La tesi che sembra più verosimile, sostenuta in particolare da Marc-Antoine Pérouse de Montclos, è che non si possa stabilire un’assimilazione di Boko Haram ad Aqmi né tantomeno il contrario. E’ molto probabile che ci siano stati dei contatti tra i gruppi (in particolare Boko Haram-Aqmi) per quanto riguarda l’acquisto di armi – secondo una perfetta logica di economie di scala – e l’uso di metodi più avanzati negli attacchi in Nigeria testimonia un know-how implementato attraverso una formazione all’estero. A livello individuale, ma è importante sottolineare che ciò sia avvenuto solo a livello dei singoli, alcuni guerriglieri si sono effettivamente fermati presso altri gruppi, formandosi all’estero o partecipando sporadicamente agli eventi in Mali e Somalia, senza però mai assumere la prospettiva globale dell’ideologia jihadista di Al Qa’ida.
In altre parole, sarebbe sbagliato disegnare un controllo di Aqmi su Boko Haram, così come una coordinazione strategica all’interno di forme di terrorismo di matrice islamista. Alcune divergenze dottrinarie, la genesi di Boko Haram come setta locale con un’agenda specifica (obiettivi, bersagli interni) fanno sì che si possa escludere un vero legame tra gruppi. In più, c’è una tradizionale componente di razzismo latente dei musulmani arabi verso i musulmani “neri” , elemento da tenere in considerazione.

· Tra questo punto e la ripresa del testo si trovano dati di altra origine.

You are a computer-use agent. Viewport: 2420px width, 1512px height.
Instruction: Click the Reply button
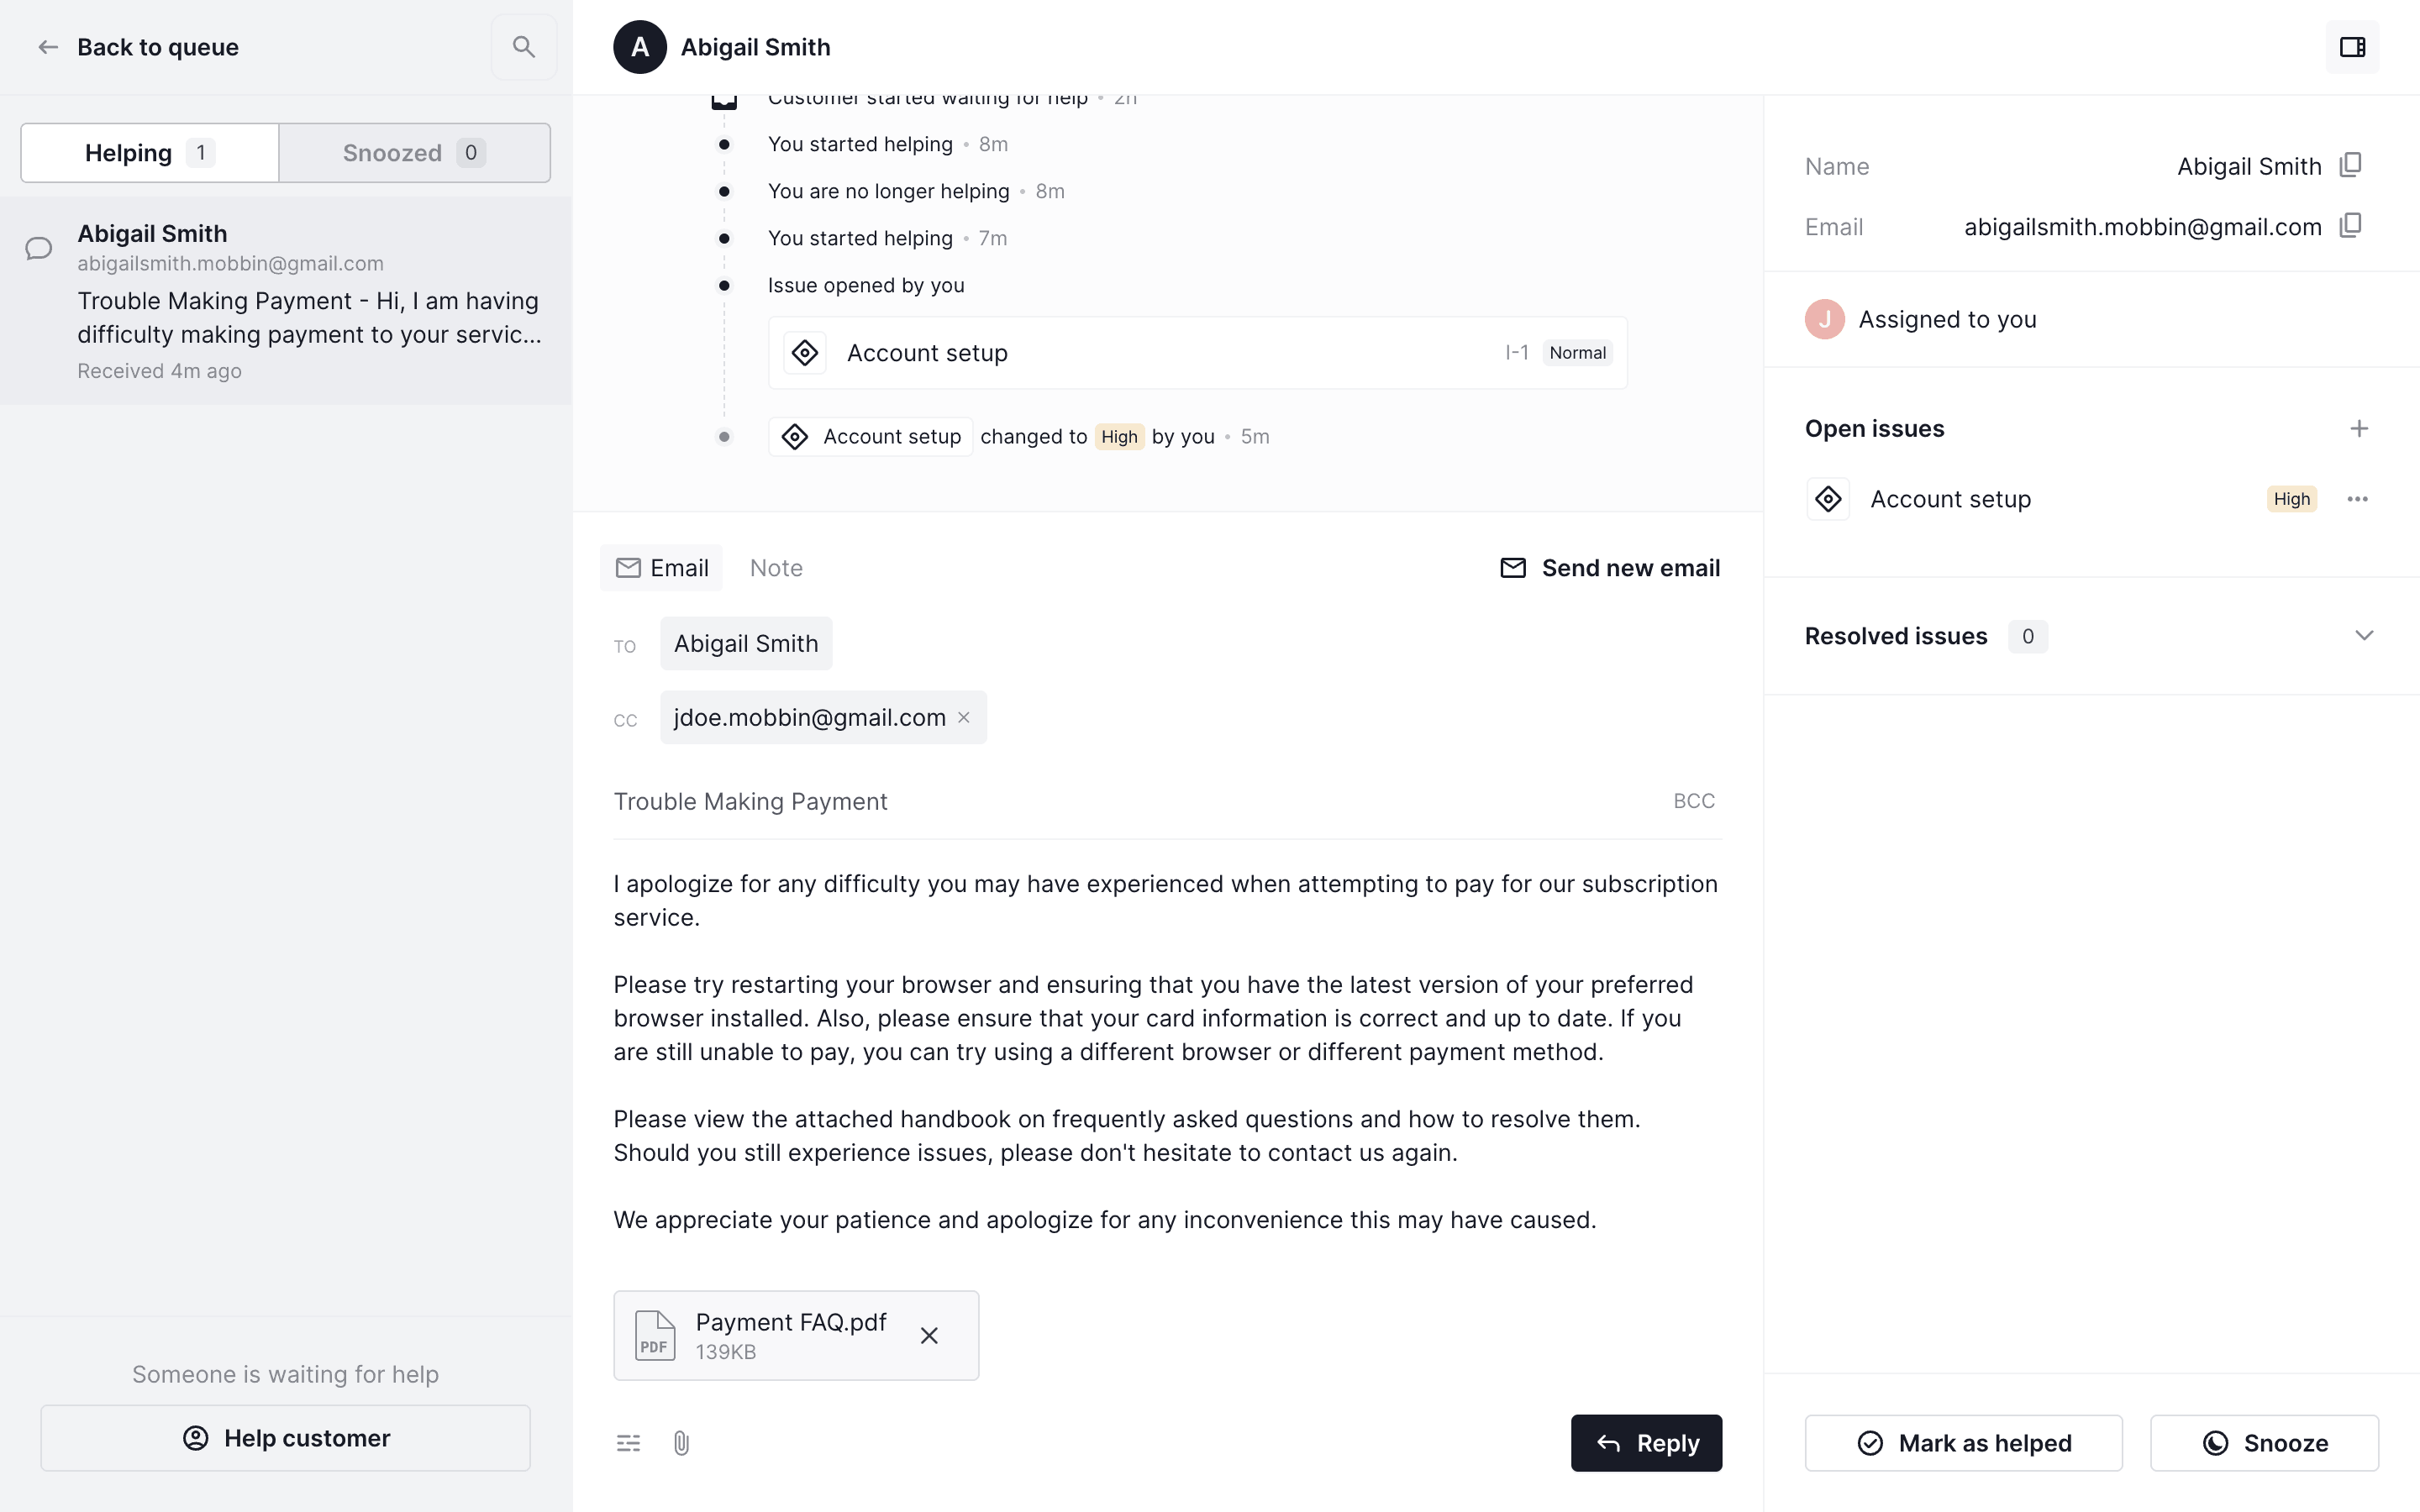(1646, 1443)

La formazione di Ansaru avrebbe invece quasi tutti i requisiti – compresi dei finanziamenti provenienti dal Golfo – tali da permettere dei contatti diretti e una “sottomissione” all’ideologia qaedista. Anche qui non si può supporre un legame con Aqmi solo per le caratteristiche compatibili. C’è chi ha suggerito che Boko Haram, in questo momento colpita dall’intervento governativo e dispersa nei paesi vicini, possa riavvicinarsi ad Ansaru, possibile nodo di congiunzione con l’azione di Al-Qa’ida. Anche questo sembra inverosimile: dopo il periodo della stagione delle piogge, un ritorno in forze di Boko Haram sembra probabile per il periodo di gennaio-febbraio.